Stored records

Segment Open

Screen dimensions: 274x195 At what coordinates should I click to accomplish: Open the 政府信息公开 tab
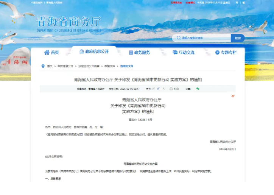(x=97, y=51)
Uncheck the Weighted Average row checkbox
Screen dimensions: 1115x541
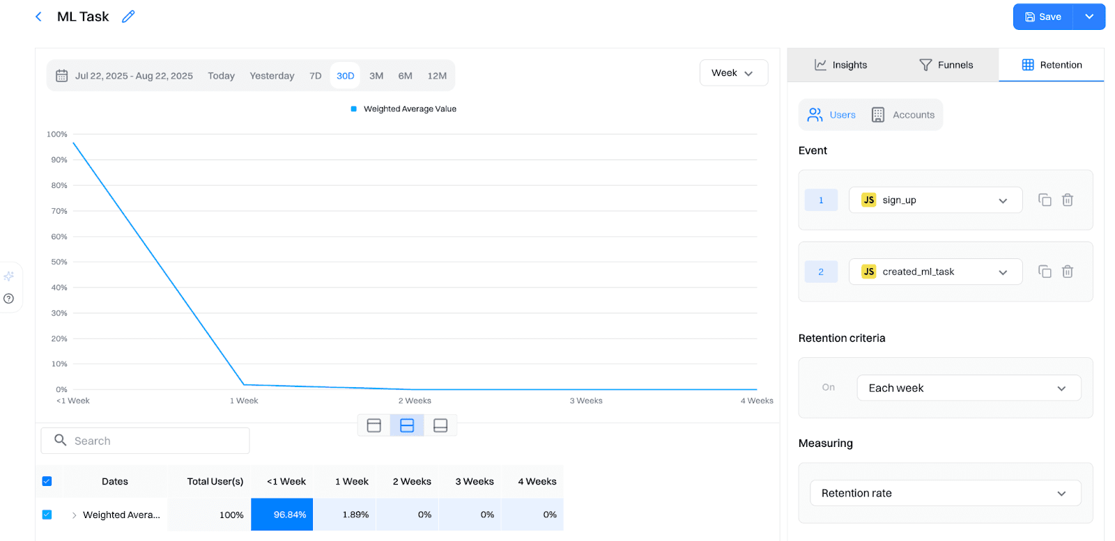(47, 515)
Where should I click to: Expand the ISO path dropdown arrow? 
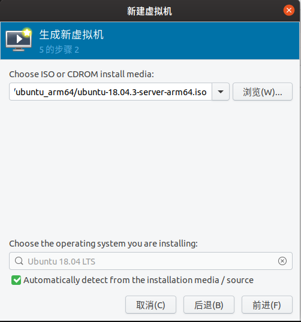(221, 92)
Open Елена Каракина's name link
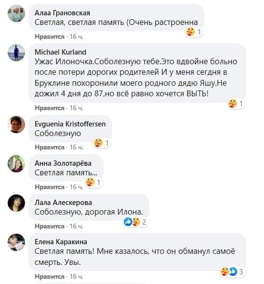The image size is (264, 284). (61, 242)
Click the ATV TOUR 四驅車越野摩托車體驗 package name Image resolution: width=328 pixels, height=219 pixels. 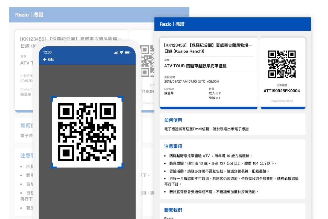coord(195,66)
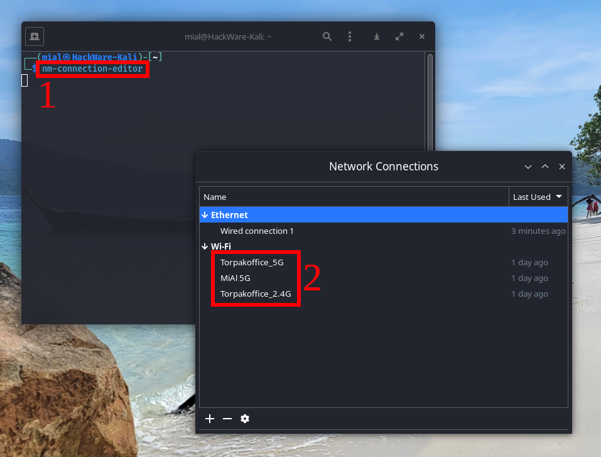
Task: Close the Network Connections window
Action: 562,167
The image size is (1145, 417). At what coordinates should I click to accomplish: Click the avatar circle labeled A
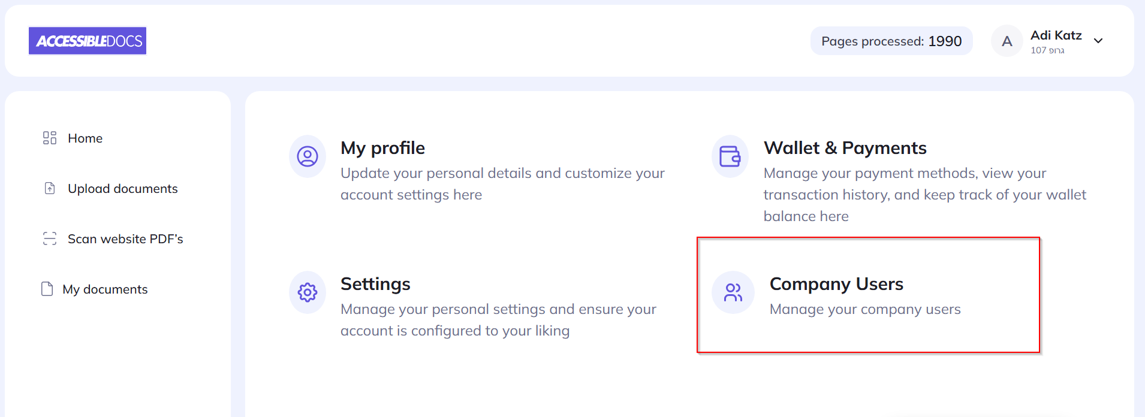coord(1007,41)
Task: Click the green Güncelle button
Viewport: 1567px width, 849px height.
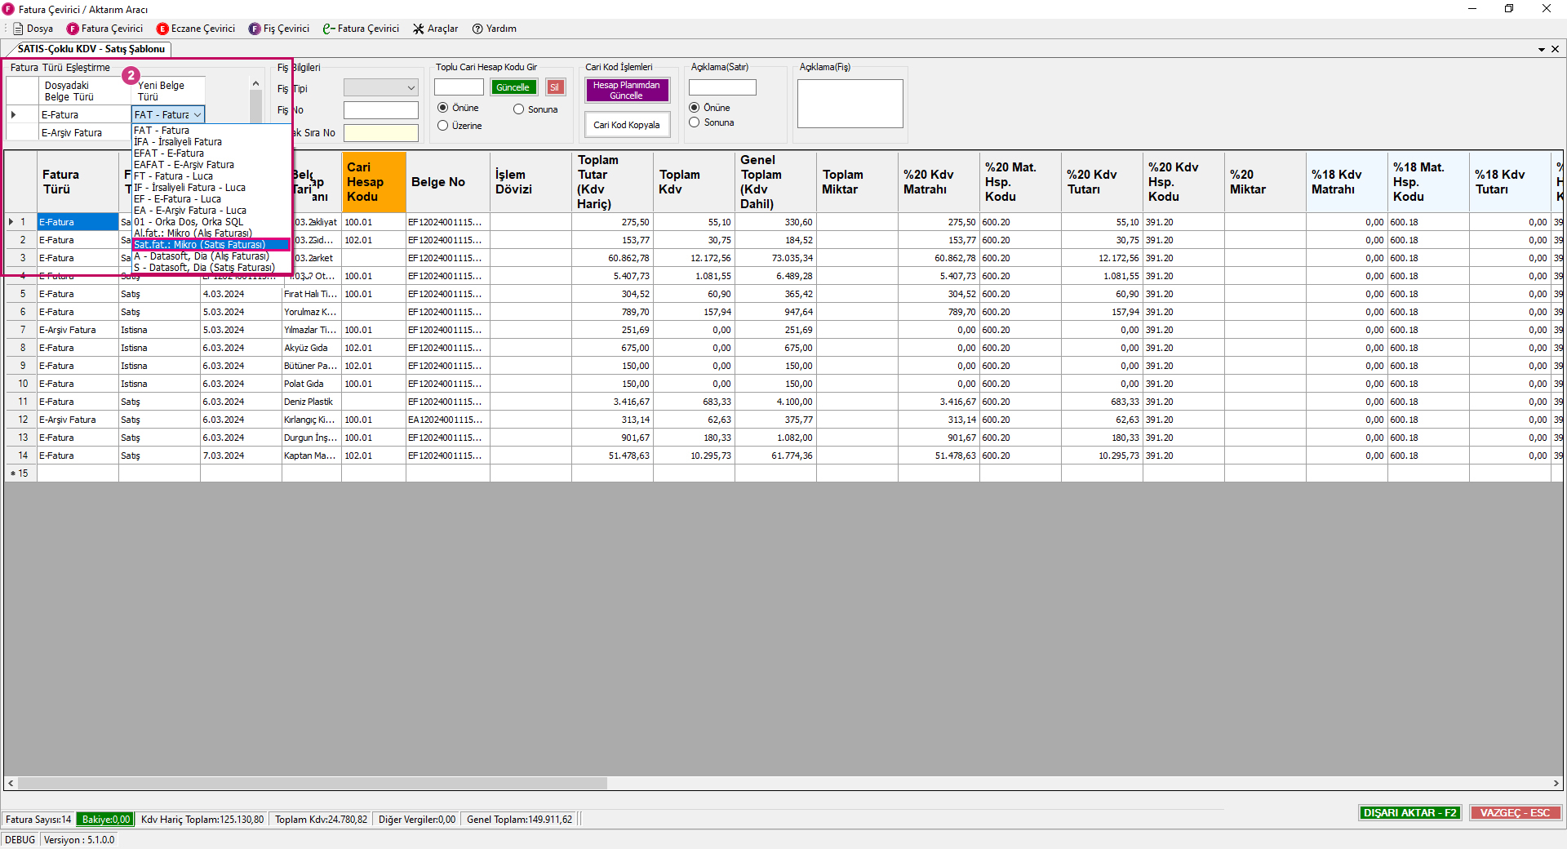Action: (x=513, y=87)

Segment Closed

Every picture stays out; reproduce exactly the lines from the one with "The image size is (1145, 417)." through the last line of the data above.

### OUTPUT OF THE EXERCISE
The image size is (1145, 417). At what coordinates should I click to accomplish: Click the avatar circle labeled A
coord(1007,41)
Task: Click the green Güncelle button
Viewport: 1567px width, 849px height.
Action: (x=513, y=87)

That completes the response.